Encosto a cabeça no vidro da janela e fecho os olhos. Eu preciso cumprir minha penitência, então tudo ficará bem. Estava me sentindo culpada porque, diante de tudo que aconteceu naquela noite, a única coisa permanente na minha cabeça era Bruce.

Puxo o rosário de dentro do vestido e o seguro. Talvez, se usá-lo com certa frequência, eu possa me libertar do pecado instalado em mim há dois dias.

Chegamos em casa em pouco tempo. A igreja é realmente perto.
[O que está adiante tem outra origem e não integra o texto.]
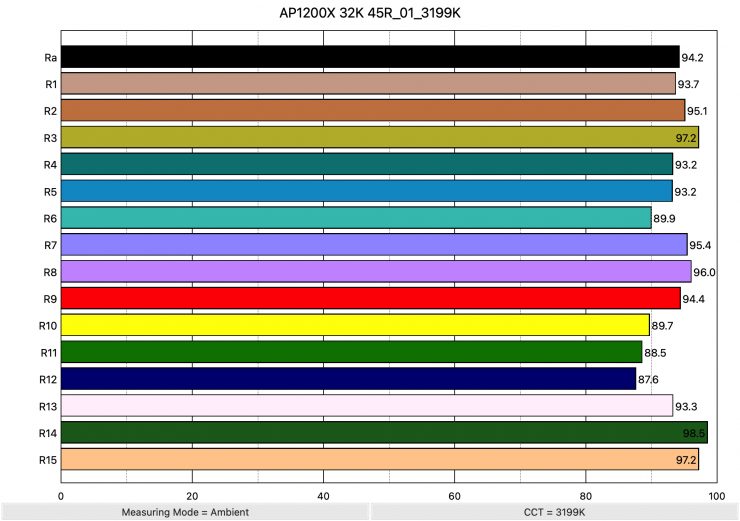Click the yellow R10 bar

pyautogui.click(x=355, y=325)
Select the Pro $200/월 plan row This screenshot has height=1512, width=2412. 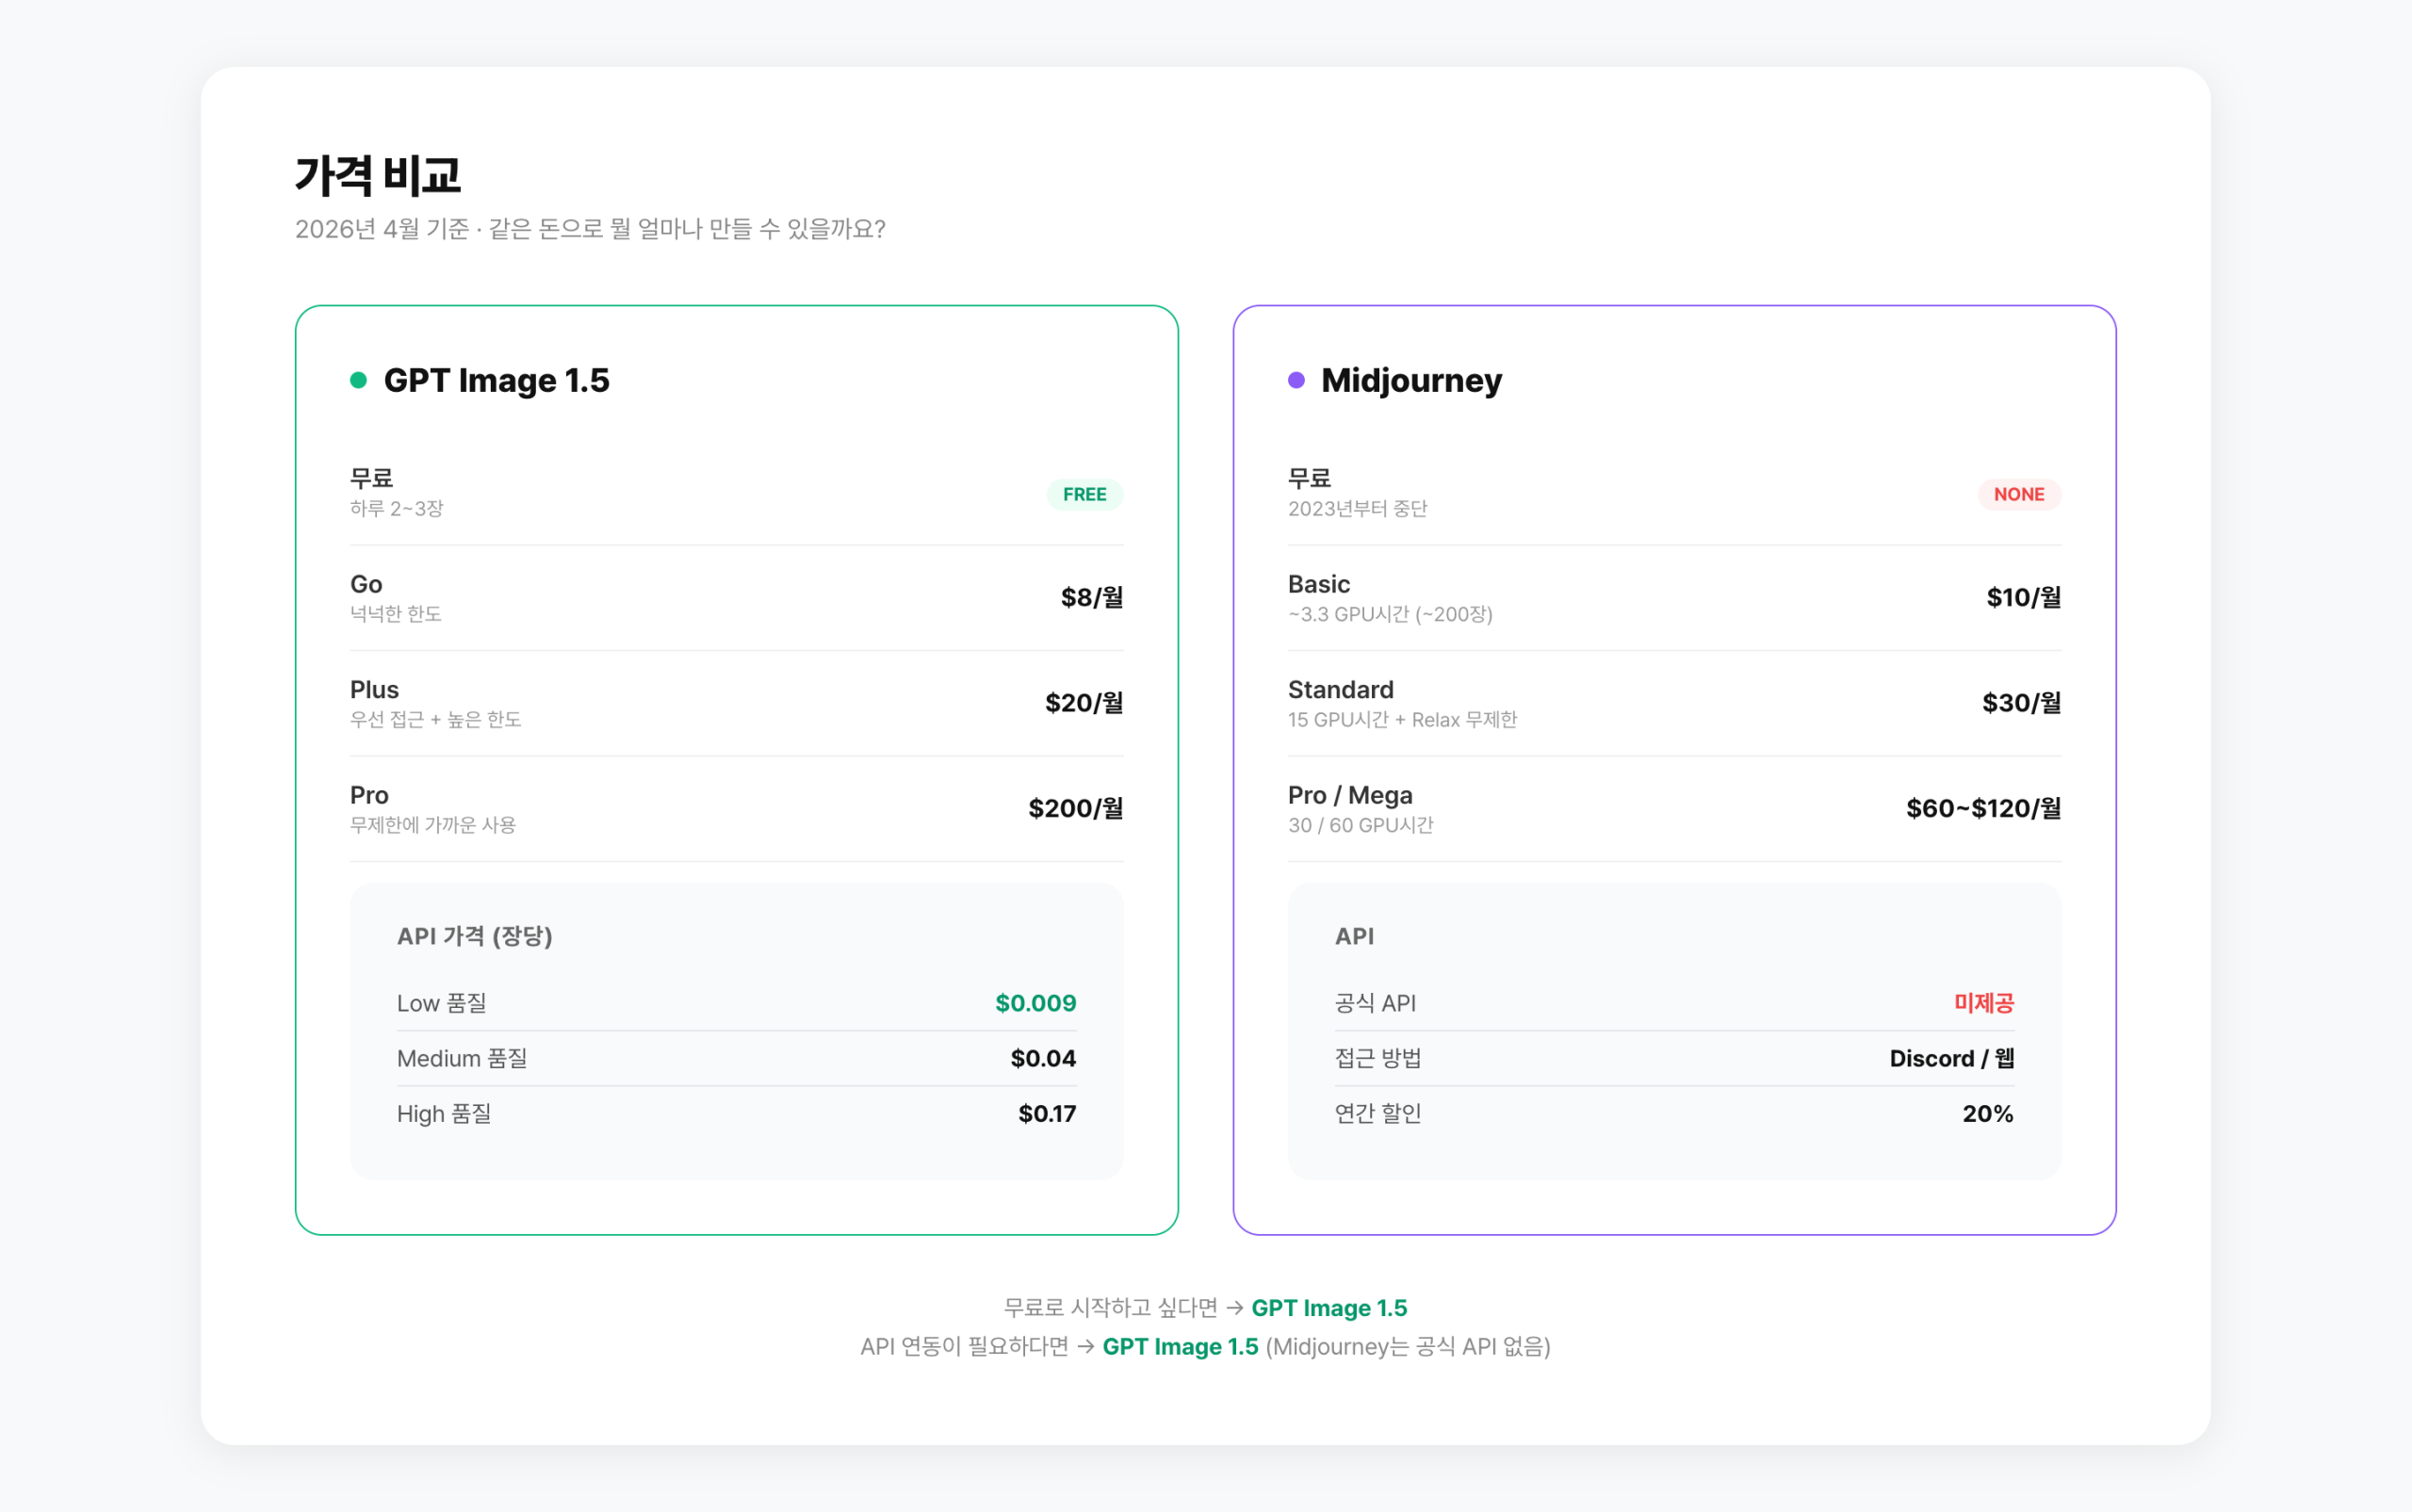coord(736,808)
Peter estaciona abaixo da marquise, Marcos abre minha porta e eu desço, caminhando em direção à cozinha assim que entro. Olhando ao redor, tenho certeza de que meu pai e Margot não estão em casa. Há muito silêncio.

Elliot Donneli nunca volta atrás em suas palavras. Quando ele diz que fará algo, ele, de fato, faz. Eu o admiro por isso, talvez esta seja a razão por trás de todo seu sucesso. Mas, as vezes, sua dureza respinga em mim da pior forma possível. Sua presidência, por exemplo, é o motivo pelo qual eu não consigo ir ao shopping como uma pessoa normal.

Mas a pior parte disso é ter que fingir, dia após dia, que eu sou perfeita. Minha mente pesa quando eu erro. O medo de ser descoberta me consome. No entanto, após me confessar, este peso dilui, embora a confissão de hoje tenha sido um tanto quanto bizarra.

Claro, eu não fui totalmente sincera.

Antes de chegar a cozinha, sinto o maravilhoso cheiro da comida de Genevieve. Minha boca saliva. Entro na cozinha com o maior dos sorrisos no rosto.

- Bom dia.

- Bom dia – ela responde. Genevieve está atrás da bancada, retirando uma travessa do forno.

Eu me sento em uma das banquetas, de frente para ela. Na bancada, há um livro sobre economia de empresas. Meu pai estava o lendo, pois é o livro favorito do senador Mares, pai de Vicenzo Mares.

- Menina – Genevieve deixa a travessa sobre a bancada e me encara – Eu sinto muito.

Eu sei que ela está falando sobre o atentado. Não tivemos a chance de conversar antes. Apesar de adorar a companhia de Genevieve, meu pai não é do tipo que aprecia o contato entre sua família e empregados.

- Está tudo bem.

Meu pai sabia todos os riscos que corria, a segurança foi falha. Mas, no fim, ninguém ficou ferido e todos os responsáveis foram presos. Além disso, a polícia está trabalhando incansavelmente no caso.

- A notícia está em todas as redes sociais – ela comenta.

Eu sequer me lembro da última vez em que abri uma rede social. Desde que decidi sumir da vista do mundo, não tenho notícias dele.

- Eu imagino que sim.

- O senador se pronunciou.

Me contenho para não revirar os olhos. É claro que sim. Meu pai e o senador Mares vivem quase um casamento. Eles fazem de tudo para que um esteja satisfeito com o outro e, em algum momento, decidiram que seria incrível unir as famílias.

- O que ele disse? – pergunto.

- Bobagens – ela diz, e eu gargalho.

Pego o livro sobre a bancada e começo a folear. Genevieve continua os preparativos para o almoço enquanto isso.